Why You Need to Sell on Value, not Price

Imagine you’re a manufacturer whose sales approach has been to compete on price, and that’s worked well for you. Then, due to a change in economic conditions, a critical raw material you can’t substitute for has skyrocketed in price. Correspondingly, you have to raise your own prices and inform your customers of that change and why. Unfortunately, you’ve just lost your competitive advantage. Buyers flee to other, cheaper vendors and you’re facing a crisis.

A crisis that could have been avoided if you recognized a hard, fundamental truth of sales today:

Everything is a commodity.

No matter how technical or specialized your product or service is, there’s fierce competition. And that includes us in sales performance. Competing on price is not a viable option for most companies and sales reps. Instead, you need to compete on value. As that imaginary manufacturer I described above, if you’d sold on value, you would have lost far fewer accounts and not be in crisis mode. Why? Because the competitive advantage is the value you sold on – not your price. Thus, even when forced to make your products more expensive, you haven’t lost your competitive advantage.

Which raises the question: If value is today’s key, how do you sell on value?

  1. Target the buyers who will see the value in your offerings.

    Remember buyer profiles and buyer personas? They’re the foundation to selling on value. Know who is likely to recognize and need the benefits of your products and services.

    Being able to qualify accurately is another major part of the equation. A prospect might recognize the benefits of what you sell, but said benefits don’t hold enough value for their situation and thus, you’re not a good fit for them.

  2. Find out from your customers what the value is.

    Ask the right questions during discovery and client reviews (Here’s our most recent post of key discovery questions) and you’ll find that customers will tell you your value. Whether it’s a direct statement (reviews) or through explaining their pain points and goals (discovery), it’s quite common for the people utilizing (or potentially using) your offerings to demonstrate the value you bring.

  3. Learn your buyers’ situations and use them to demonstrate value.

    This goes deeper than probing to find out potential customers’ issues and desires. By conducting research and having fruitful conversations, you can get a sense of their situation and show how your solution translates into actual, concrete value for your clients and their unique, current business situation.

  4. Know your own value – including differentiation.

    Many of the suggestions here involve using the buyer as a vector of value determination – which is the simplest and easiest way of doing it. But you should also know what the value of your offerings is, and that includes knowing the points of differentiation (however few or small) from your competition.

    While buyers have more research and information than ever before, they don’t have your industry and field expertise. As a sales professional, your specialized knowledge allows you to help the buyer frame and contextualize the information they’ve found within the scope of their needs.

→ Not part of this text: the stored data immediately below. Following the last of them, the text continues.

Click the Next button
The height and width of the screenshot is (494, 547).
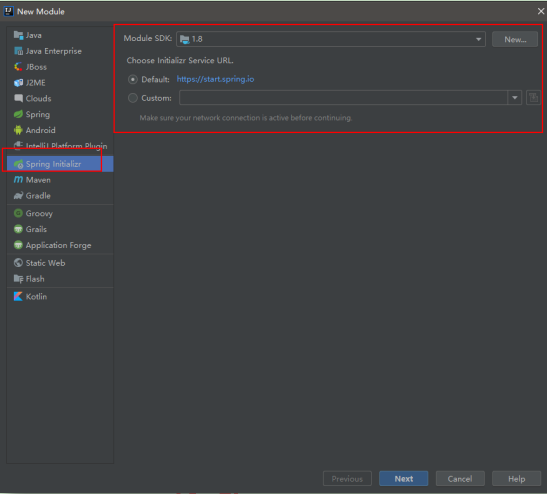point(404,479)
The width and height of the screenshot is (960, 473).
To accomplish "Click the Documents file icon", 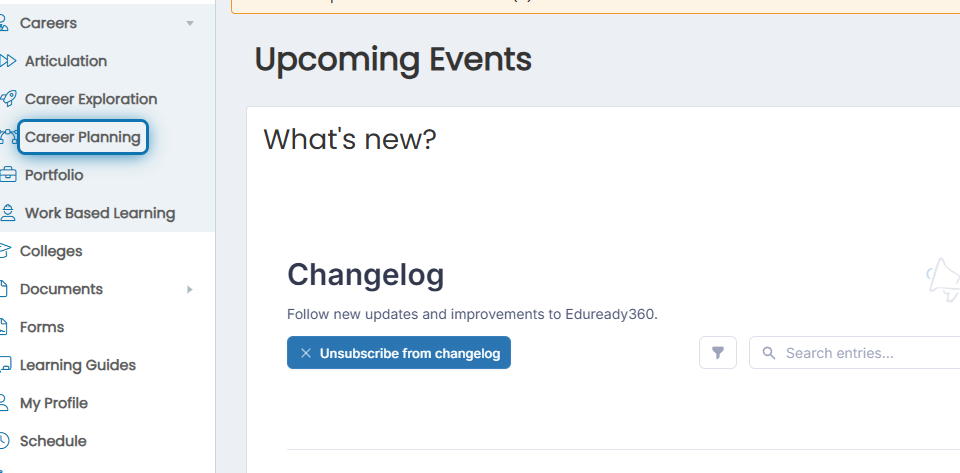I will (4, 289).
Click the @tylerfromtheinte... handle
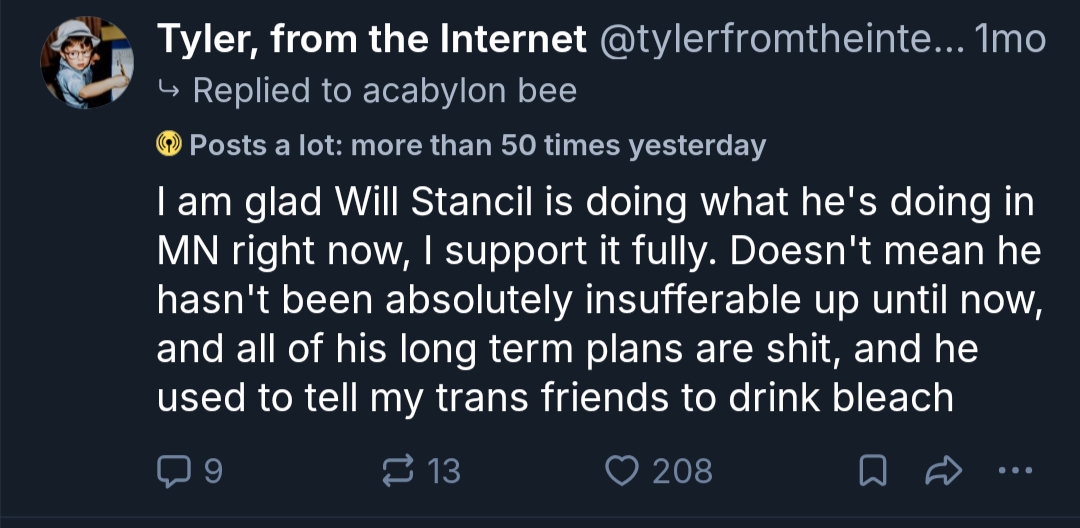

    So while a prospect might know, for example, that there’s 25 different vendors that produce and sell corporate accounting software, they might not be aware of the criteria that will help them select the best one.

  5. The relationships you foster are their own value – and the emotional connections can win you deals.

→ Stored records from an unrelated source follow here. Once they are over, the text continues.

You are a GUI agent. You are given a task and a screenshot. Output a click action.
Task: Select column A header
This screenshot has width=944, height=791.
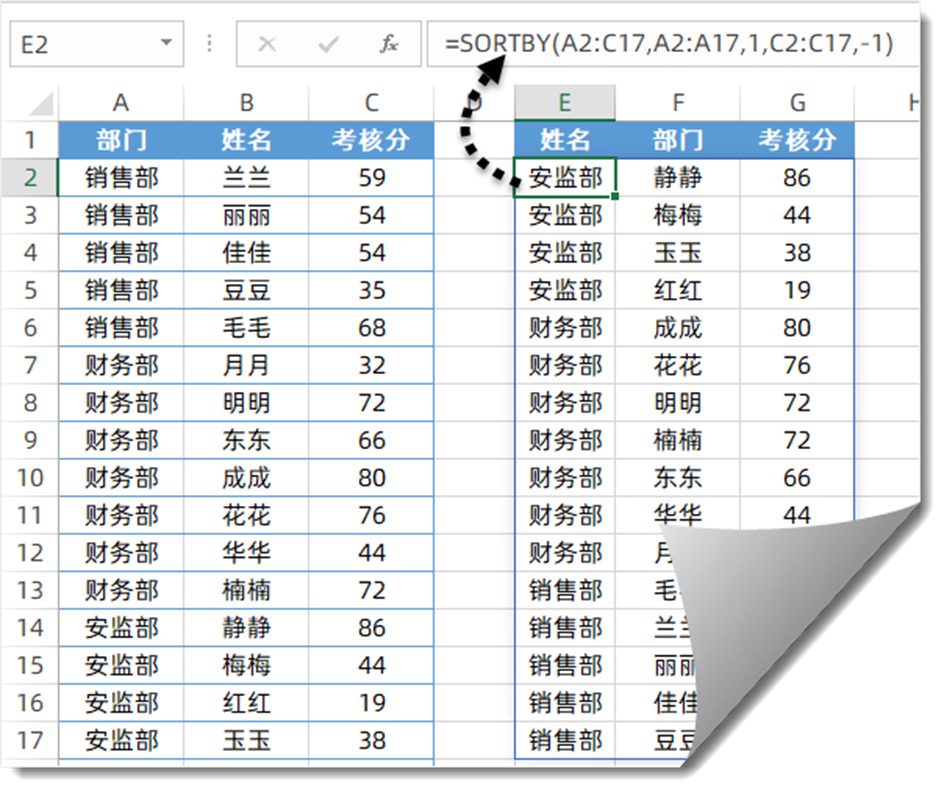tap(121, 102)
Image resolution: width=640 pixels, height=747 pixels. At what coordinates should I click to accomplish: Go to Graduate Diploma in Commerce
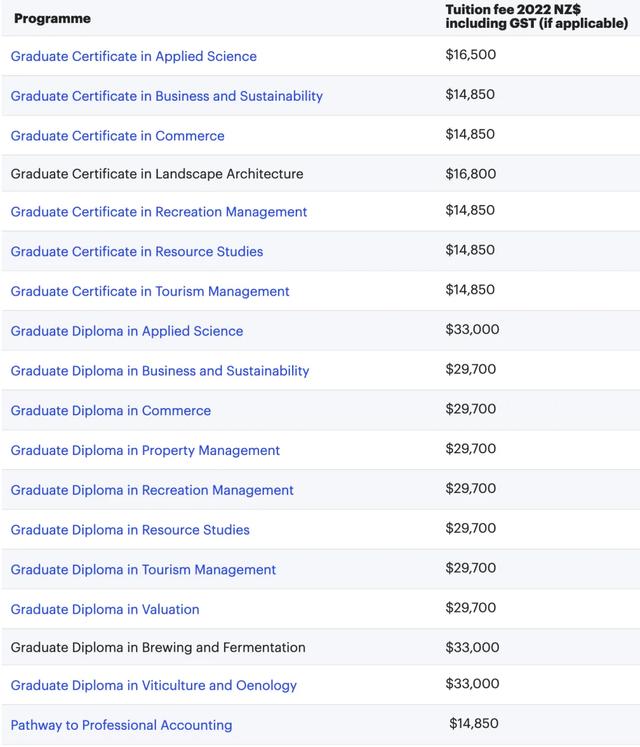tap(110, 411)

    I’ve alluded to this in the previous point, but relationship-building is one of the best skills you can acquire in a commoditized sales world. It establishes an emotional connection, builds credibility, and makes you as a Trusted Advisor part of the selling on value package.

    It’s a philosophy we preach ourselves. If we know we’re not the right fit for you, we’ll point you in the direction of options we believe are. It’s a policy that works – we’ve had numerous clients who weren’t a match, but who appreciated our honesty and help, and later linked up with us as their situation changed and we became the best option.

Even though we’re in a time where everything imaginable is a commodity, people still buy products and services every day. The key lies in shifting from a price-focused mindset to one based on value. And remember this final takeaway: when you sell on price, price will be all the buyer cares about. And no one wins then.